## Work task:
Lines from the one with "The width and height of the screenshot is (589, 486)." to the end of the material, both included: print them exactly and print nothing else. Omit the pictures.

[Information supplied]

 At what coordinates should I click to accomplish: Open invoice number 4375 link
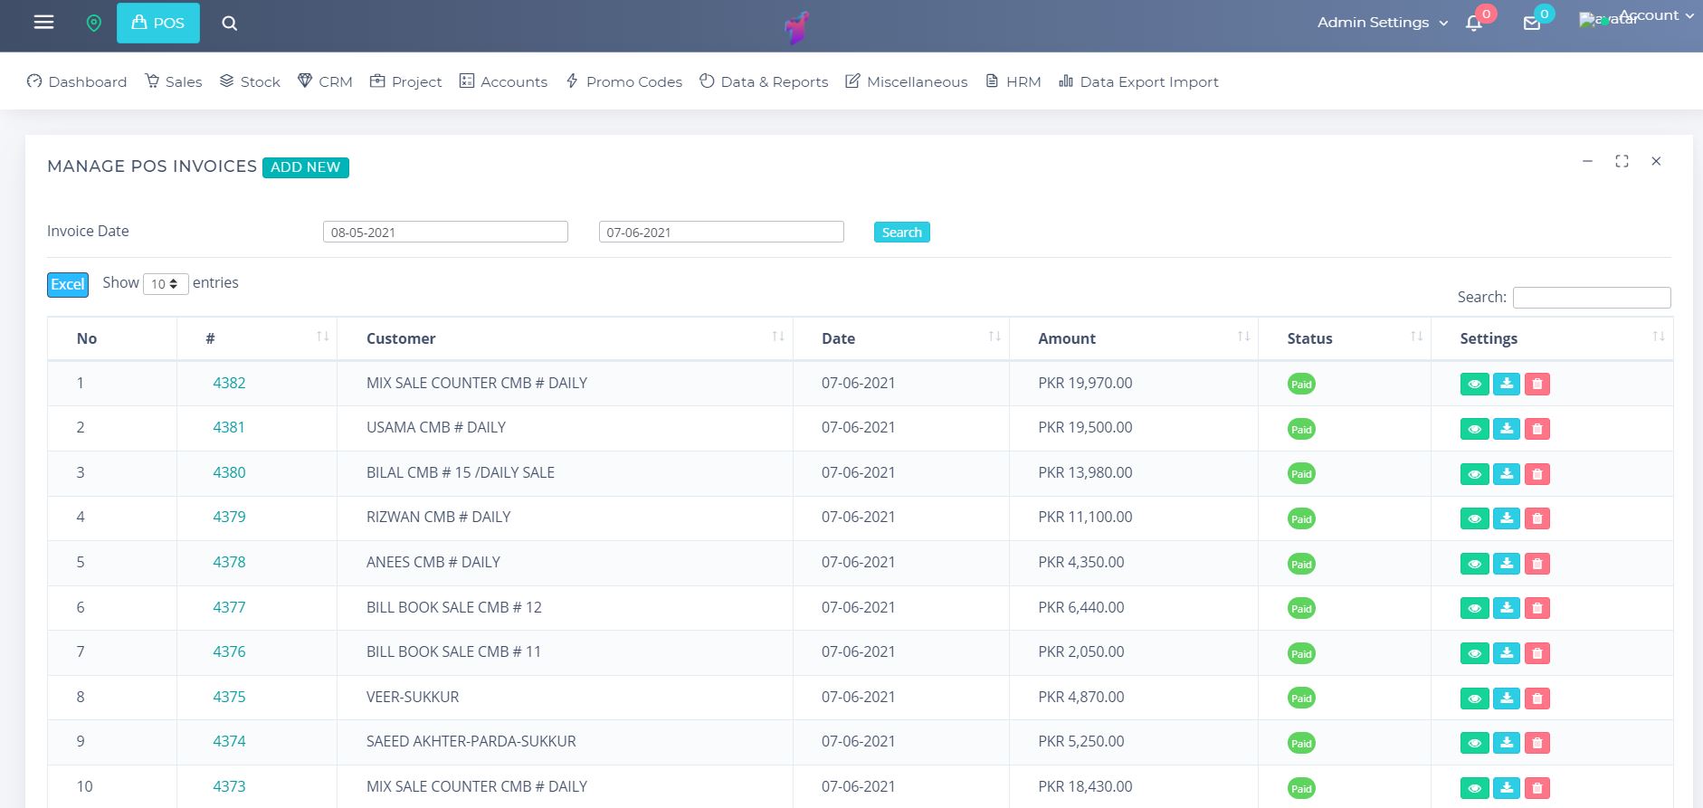[x=229, y=697]
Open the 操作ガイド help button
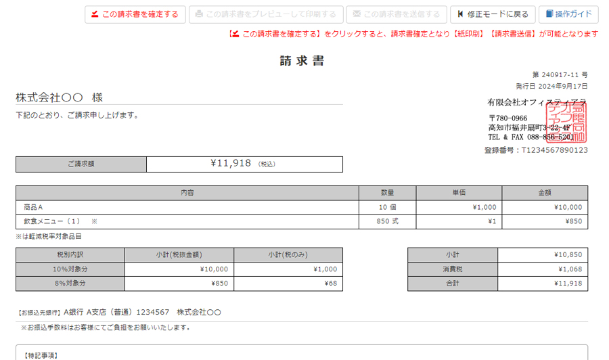Viewport: 609px width, 360px height. [x=568, y=14]

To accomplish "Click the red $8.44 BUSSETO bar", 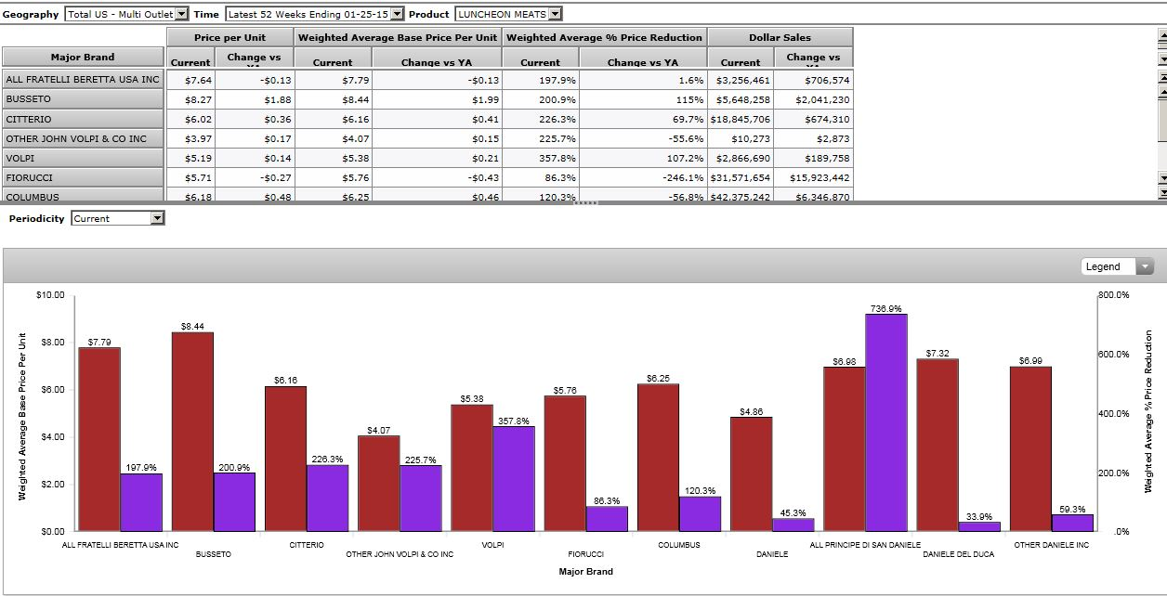I will pos(192,432).
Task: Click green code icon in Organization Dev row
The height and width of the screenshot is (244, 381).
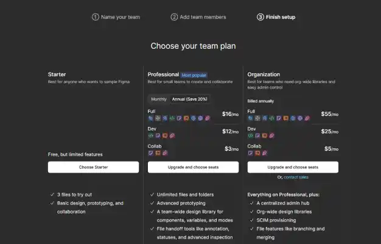Action: coord(251,135)
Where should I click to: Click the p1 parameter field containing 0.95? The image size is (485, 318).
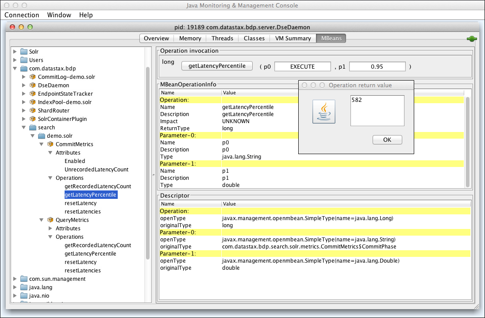tap(377, 66)
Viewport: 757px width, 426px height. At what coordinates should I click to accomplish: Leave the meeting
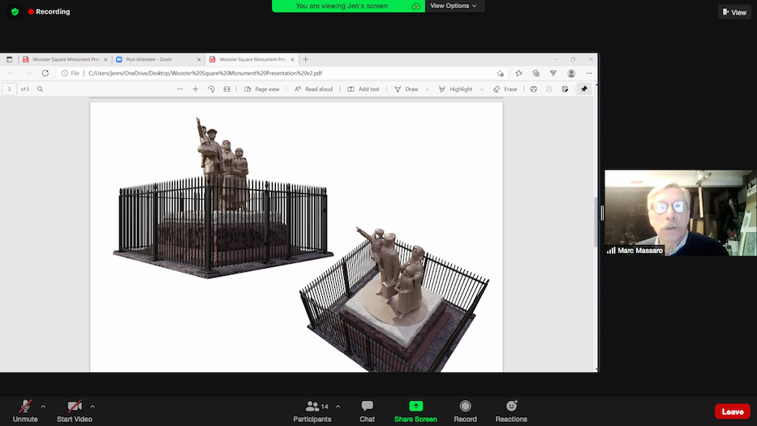(x=732, y=411)
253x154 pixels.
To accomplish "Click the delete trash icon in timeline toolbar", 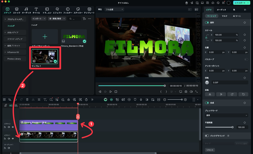I will pos(27,99).
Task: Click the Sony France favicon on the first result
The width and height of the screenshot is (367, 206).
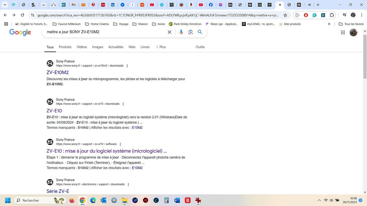Action: click(x=50, y=63)
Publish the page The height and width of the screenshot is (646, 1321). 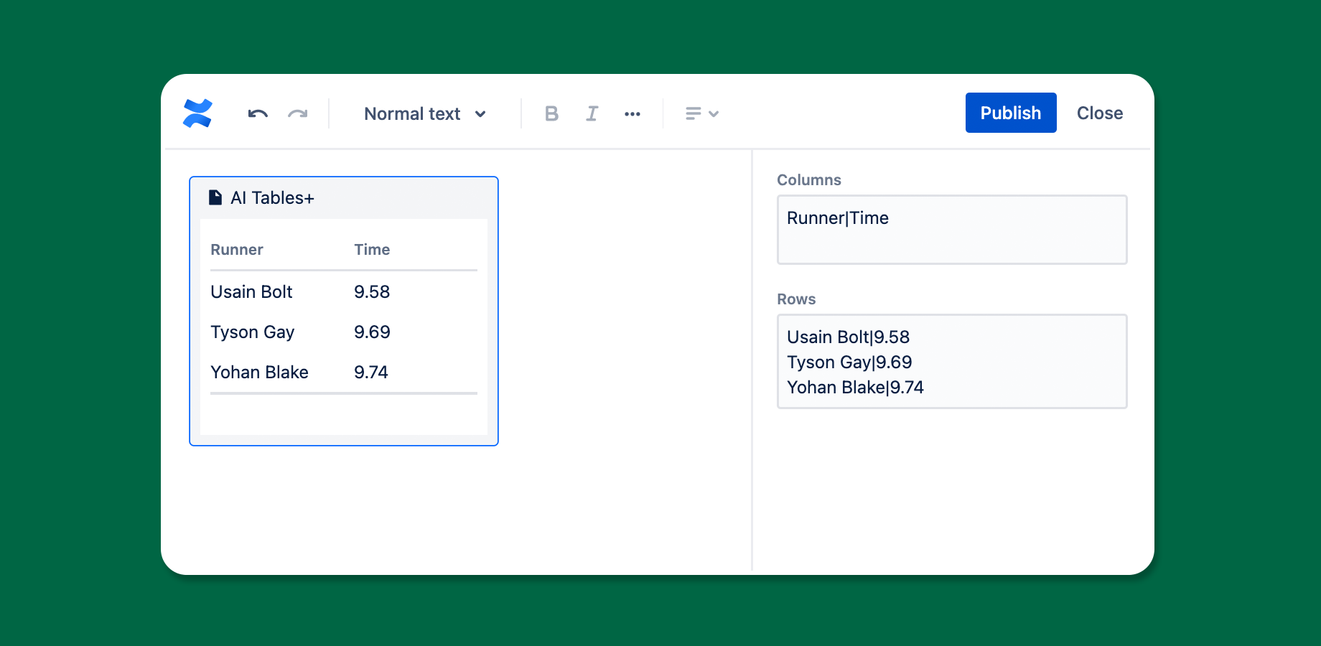[1010, 113]
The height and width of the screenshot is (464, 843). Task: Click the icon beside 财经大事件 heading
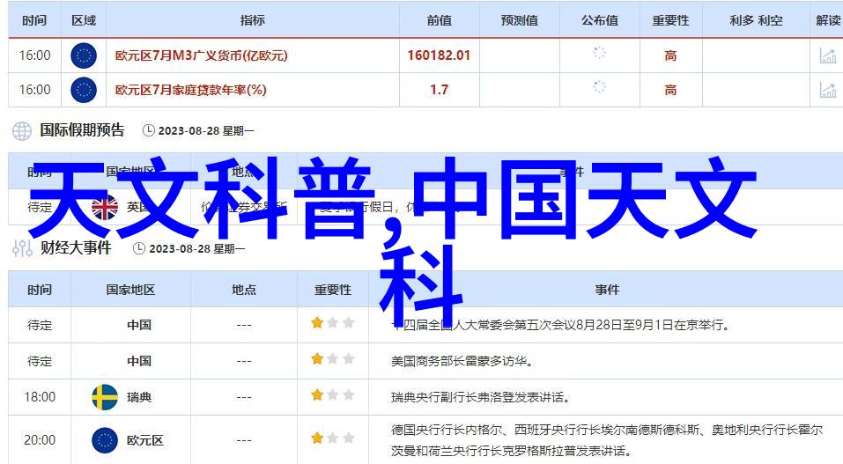click(21, 248)
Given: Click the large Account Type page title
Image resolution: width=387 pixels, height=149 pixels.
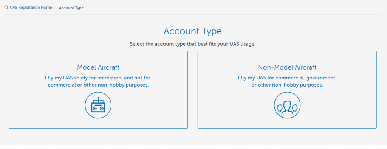Looking at the screenshot, I should (193, 31).
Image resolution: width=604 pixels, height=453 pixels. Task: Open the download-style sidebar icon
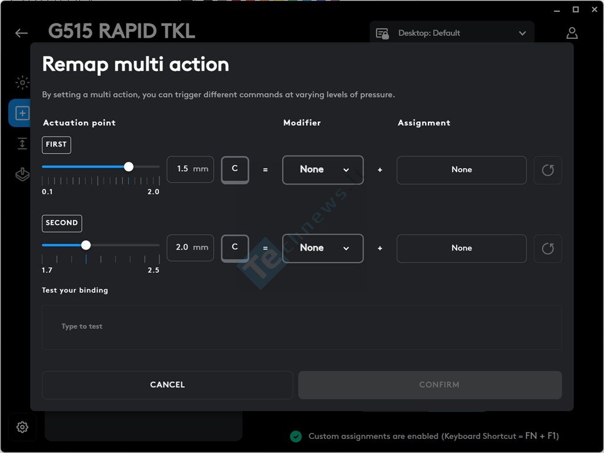[x=22, y=175]
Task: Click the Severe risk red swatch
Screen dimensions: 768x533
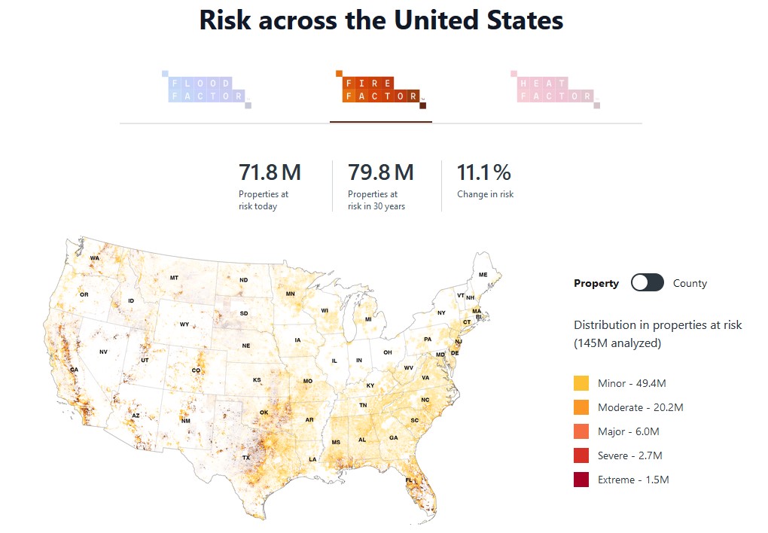Action: click(581, 455)
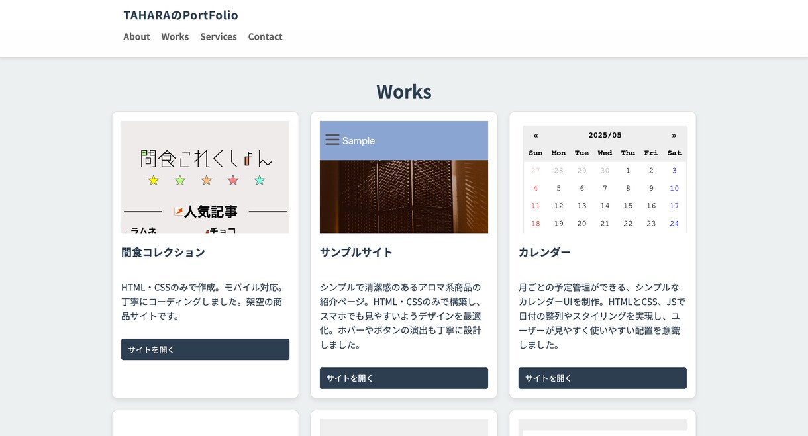This screenshot has height=436, width=808.
Task: Open site button under サンプルサイト card
Action: [404, 378]
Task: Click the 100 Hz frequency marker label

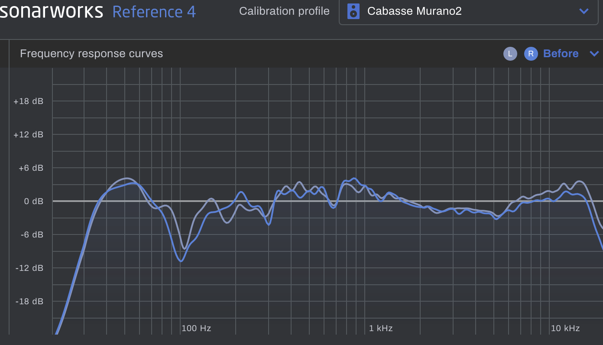Action: tap(196, 328)
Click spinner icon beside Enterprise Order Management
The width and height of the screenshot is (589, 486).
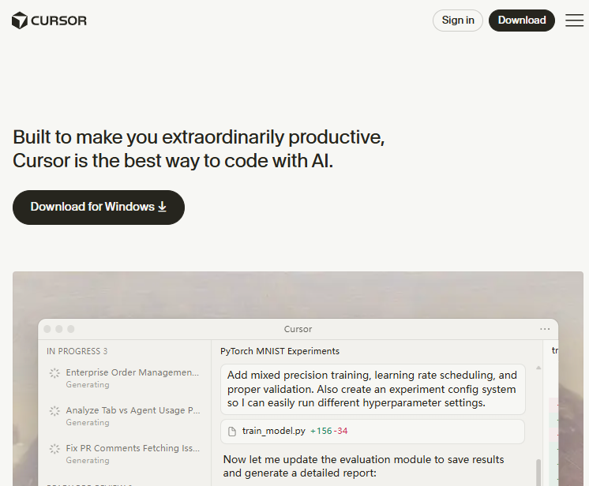(54, 373)
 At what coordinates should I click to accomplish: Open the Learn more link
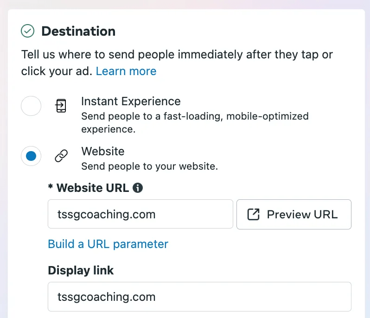tap(126, 71)
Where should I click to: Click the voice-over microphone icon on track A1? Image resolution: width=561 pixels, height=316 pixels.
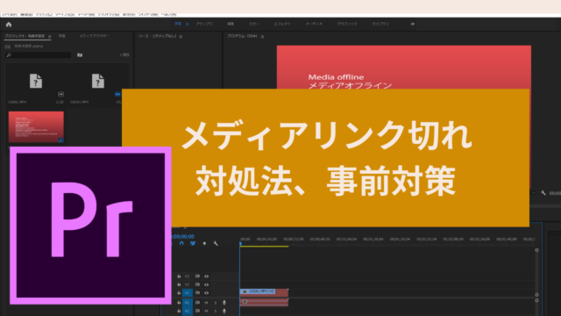pyautogui.click(x=224, y=303)
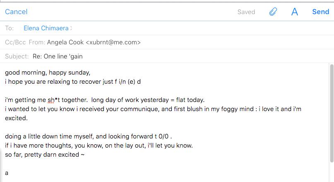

[/Information supplied]

## Your solution:
The width and height of the screenshot is (589, 486).
(54, 373)
 At what coordinates should I click to accomplish: Open the Learn more link
tap(126, 71)
Where should I click to: Click the voice-over microphone icon on track A1? Image resolution: width=561 pixels, height=316 pixels.
pyautogui.click(x=224, y=303)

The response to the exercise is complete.